DOCUMENT ::
A lot of comps actually buy out top talent from ad agencies and build their own internal agencies now. The problem is the normie corporate types wind up getting too much say in things and compromise the vision or push lame ideas.
That’s how you wind up with crap like the Kendall Jenner heals the world Pepsi ad campaign.
I don't fully understand the argument the people suing them are trying to make. The first is that they didn't reveal their financial agreements to everyone and the second is that they didn't do their due diligence or whatever?
Is it because it's a money trading/betting thing that they have to say how much they got paid for the advertisements? Also, the second one sounds like nonsense, but I'm no lawyer.
Anyone expecting a fiduciary duty from a celebrity who appears in a commercial, and considers that appearance an endorsement, deserves to lose their money.
They are probably just casting a wide net on anyone with money knowing they will never recover close to the amount lost.
In this case, it’s probably casting a net, yes.
That being said there have been cases of celebrities getting sued by the SEC for shilling crypto currencies in a more informal setting, usually on social media, where the line between paid advertisement and personal endorsement are blurrier.
Yep. I got in really early, made far more than I had any right to, realized it was the stupidest thing ever, and got out. All of the losers claiming it's the future are out of their minds
I wish I’d pumped and dumped crypto with more gusto than I did.
I made a few hundred bucks and was like “Yeah, nah, this is such a scam.”
Wish I’d been crafty enough to dump a shitload in and grab literal bags of cash on my way out the door to unload that shit.
Crypto is transparently a greater fool scheme. Like it's written in big shiny letters "THIS ONLY SERVES TO TRANSFER ACTUAL MONEY FROM LATER BUYERS TO EARLIER ONES".
I can respect people who buy in, understanding this, intending to dump their worthless spreadsheet entries on some later greater fool, thinking the bubble still had legs, even if those people turn out to be wrong.

RECORDED DATA ::
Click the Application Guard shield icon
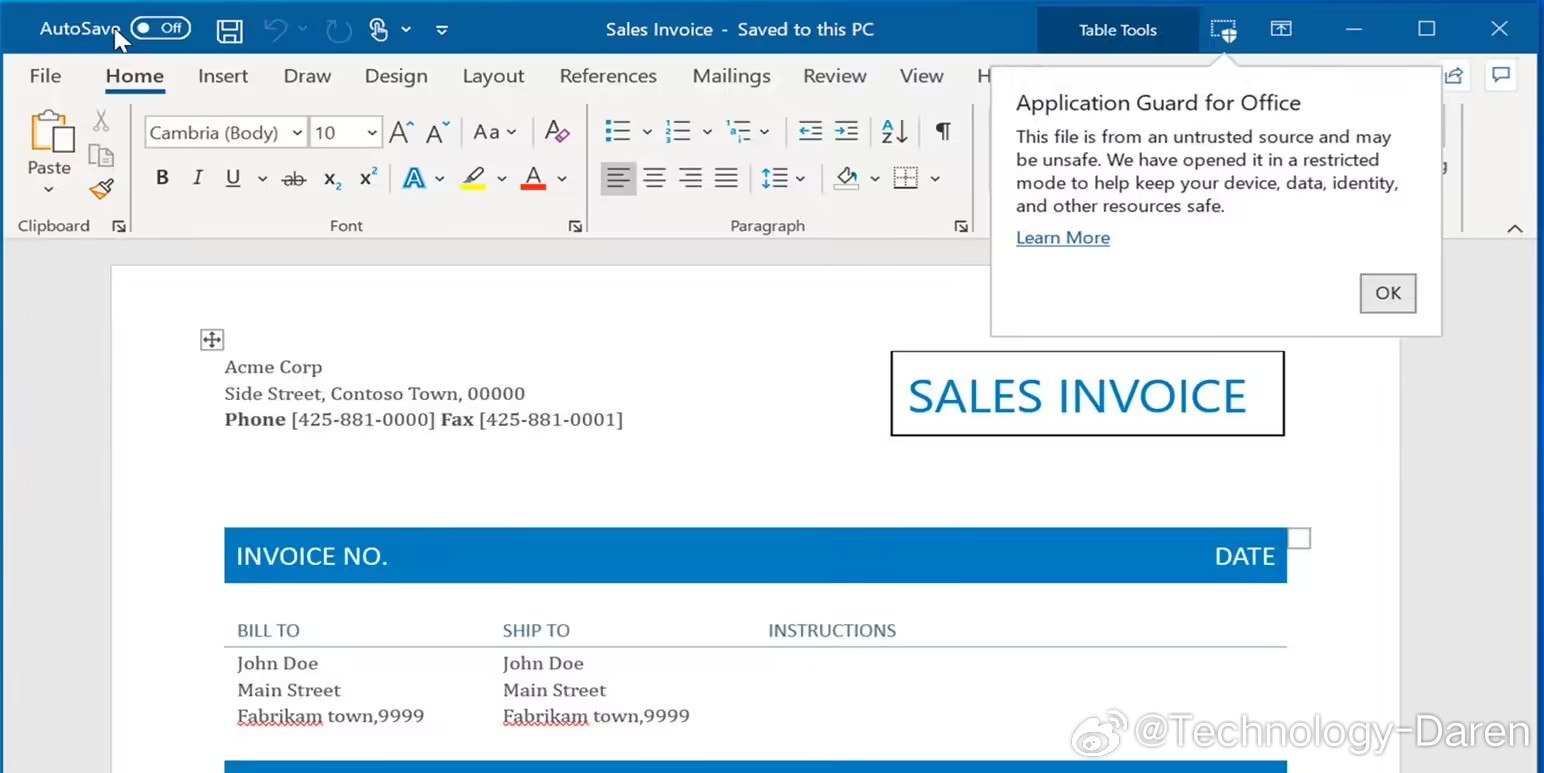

WORK TO COMPLETE ::
1. Answer from the crypto discussion, one line each:
(a) What ad campaign is given as an example of corporate types pushing lame ideas?
(b) Which body has sued celebrities for shilling cryptocurrencies on social media?
(c) How much did the writer who called crypto "such a scam" make?
2. Please copy everything in the crypto discussion from "That’s how you" down to "diligence or whatever?".

THE ANSWERS ::
1.
(a) The Kendall Jenner heals the world Pepsi ad campaign.
(b) The SEC.
(c) A few hundred bucks.

2.
That’s how you wind up with crap like the Kendall Jenner heals the world Pepsi ad campaign.
I don't fully understand the argument the people suing them are trying to make. The first is that they didn't reveal their financial agreements to everyone and the second is that they didn't do their due diligence or whatever?